Copy the items from the line containing "has width=824, height=507." through the line containing "center [60, 582].", substituting "capture" for "screenshot" and leaving everything else unchanged, and return only those lines.

### Data provided
————————

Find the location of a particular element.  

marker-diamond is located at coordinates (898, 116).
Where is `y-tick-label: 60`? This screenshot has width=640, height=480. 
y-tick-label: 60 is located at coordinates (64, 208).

————————

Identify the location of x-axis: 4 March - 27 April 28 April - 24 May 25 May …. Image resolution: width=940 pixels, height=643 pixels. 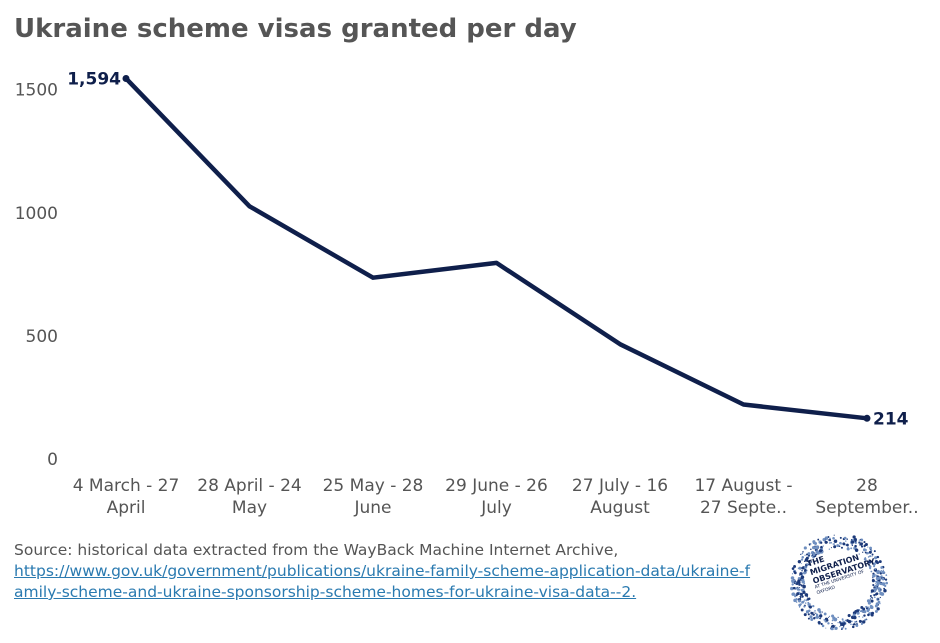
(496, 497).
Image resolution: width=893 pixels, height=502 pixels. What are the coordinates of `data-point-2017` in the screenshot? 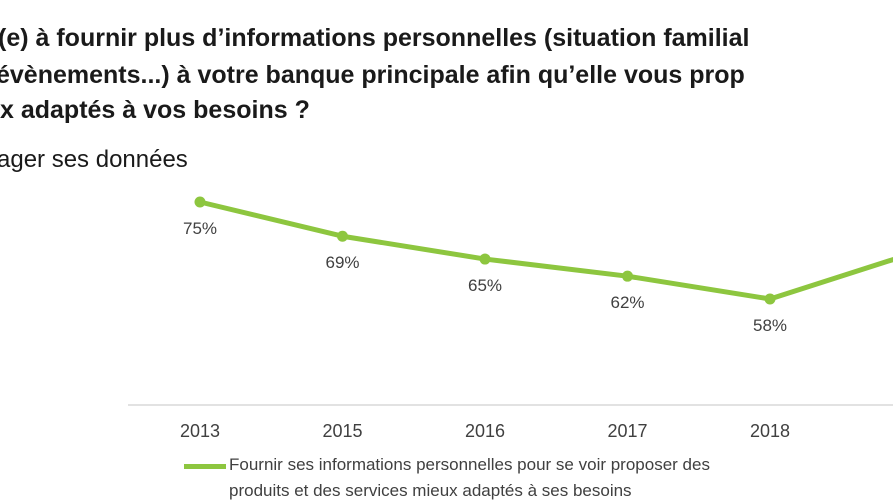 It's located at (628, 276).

————————

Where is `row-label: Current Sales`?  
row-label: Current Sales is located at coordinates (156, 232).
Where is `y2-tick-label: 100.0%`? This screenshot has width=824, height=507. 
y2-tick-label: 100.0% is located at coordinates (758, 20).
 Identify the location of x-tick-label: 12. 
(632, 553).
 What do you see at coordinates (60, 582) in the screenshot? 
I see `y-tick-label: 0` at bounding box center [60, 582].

————————

### Response area
Where is `y2-tick-label: 100.0%`? This capture has width=824, height=507. 
y2-tick-label: 100.0% is located at coordinates (758, 20).
 Identify the location of x-tick-label: 12. 
(632, 553).
 What do you see at coordinates (60, 582) in the capture? 
I see `y-tick-label: 0` at bounding box center [60, 582].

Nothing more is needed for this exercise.